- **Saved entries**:
++++++++++++++++++++

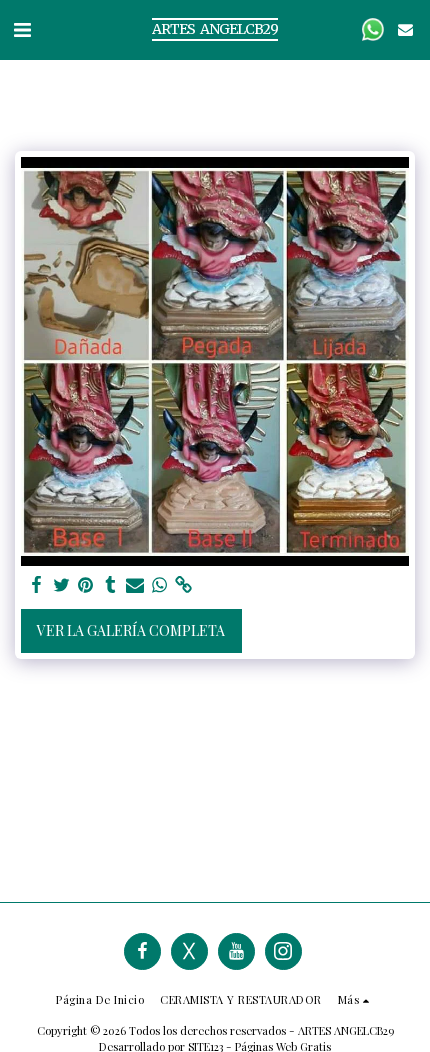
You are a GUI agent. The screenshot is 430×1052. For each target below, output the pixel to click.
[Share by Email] (135, 585)
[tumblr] (111, 585)
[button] (22, 28)
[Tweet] (62, 585)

++++++++++++++++++++

- **DIRECTIONS FOR THIS TASK**: Should the entries hold any pictures, please omit those and print the remaining text exactly.

- **TASK ANSWER**:
You are a GUI agent. The screenshot is 430×1052. For each target below, output the pixel to click.
[Share by Email] (135, 585)
[tumblr] (111, 585)
[button] (22, 28)
[Tweet] (62, 585)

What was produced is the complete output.